> **EXERCISE PROMPT**
Your answer should consist of every line in the records that holds "will".

> **EXTRACTED RECORDS**
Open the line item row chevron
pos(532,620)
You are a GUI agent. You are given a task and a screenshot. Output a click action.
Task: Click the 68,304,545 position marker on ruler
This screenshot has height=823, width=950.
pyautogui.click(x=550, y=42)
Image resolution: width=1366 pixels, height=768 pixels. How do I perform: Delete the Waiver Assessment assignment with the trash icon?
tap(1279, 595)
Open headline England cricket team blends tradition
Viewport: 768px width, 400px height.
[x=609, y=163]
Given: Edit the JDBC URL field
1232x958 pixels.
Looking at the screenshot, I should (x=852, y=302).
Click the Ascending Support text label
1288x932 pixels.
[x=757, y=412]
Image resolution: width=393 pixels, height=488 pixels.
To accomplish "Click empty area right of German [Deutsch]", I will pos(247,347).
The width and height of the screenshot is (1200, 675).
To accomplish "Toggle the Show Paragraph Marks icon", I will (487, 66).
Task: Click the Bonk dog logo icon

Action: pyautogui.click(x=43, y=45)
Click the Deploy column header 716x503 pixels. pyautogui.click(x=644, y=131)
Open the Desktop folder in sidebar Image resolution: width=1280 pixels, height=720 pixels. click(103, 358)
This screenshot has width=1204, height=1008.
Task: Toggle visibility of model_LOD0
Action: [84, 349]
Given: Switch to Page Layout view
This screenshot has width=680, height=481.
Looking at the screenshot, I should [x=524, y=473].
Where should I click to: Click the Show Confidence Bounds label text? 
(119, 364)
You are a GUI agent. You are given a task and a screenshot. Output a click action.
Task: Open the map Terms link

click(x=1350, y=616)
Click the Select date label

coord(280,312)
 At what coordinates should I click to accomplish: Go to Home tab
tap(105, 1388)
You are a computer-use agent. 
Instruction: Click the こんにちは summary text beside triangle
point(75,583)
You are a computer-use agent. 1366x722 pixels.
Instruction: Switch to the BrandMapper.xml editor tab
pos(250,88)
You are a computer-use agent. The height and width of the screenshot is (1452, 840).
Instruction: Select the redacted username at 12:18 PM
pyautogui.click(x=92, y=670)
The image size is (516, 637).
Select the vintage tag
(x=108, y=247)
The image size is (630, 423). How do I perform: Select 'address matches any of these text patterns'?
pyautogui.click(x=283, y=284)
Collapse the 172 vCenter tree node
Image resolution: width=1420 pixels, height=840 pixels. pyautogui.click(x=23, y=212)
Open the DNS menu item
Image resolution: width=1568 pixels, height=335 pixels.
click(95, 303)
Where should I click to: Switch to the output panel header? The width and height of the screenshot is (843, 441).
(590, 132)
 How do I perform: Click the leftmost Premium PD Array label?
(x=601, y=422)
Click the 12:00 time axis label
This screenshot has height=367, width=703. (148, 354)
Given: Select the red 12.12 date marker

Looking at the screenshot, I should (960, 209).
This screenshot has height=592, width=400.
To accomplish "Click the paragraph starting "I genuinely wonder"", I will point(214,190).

> **ANSWER FOR THE TASK**
To accomplish "Click empty area right of German [Deutsch]", I will pos(247,347).
To accomplish "Toggle the Show Paragraph Marks icon", I will (487, 66).
To accomplish "Click the paragraph starting "I genuinely wonder"", I will point(214,190).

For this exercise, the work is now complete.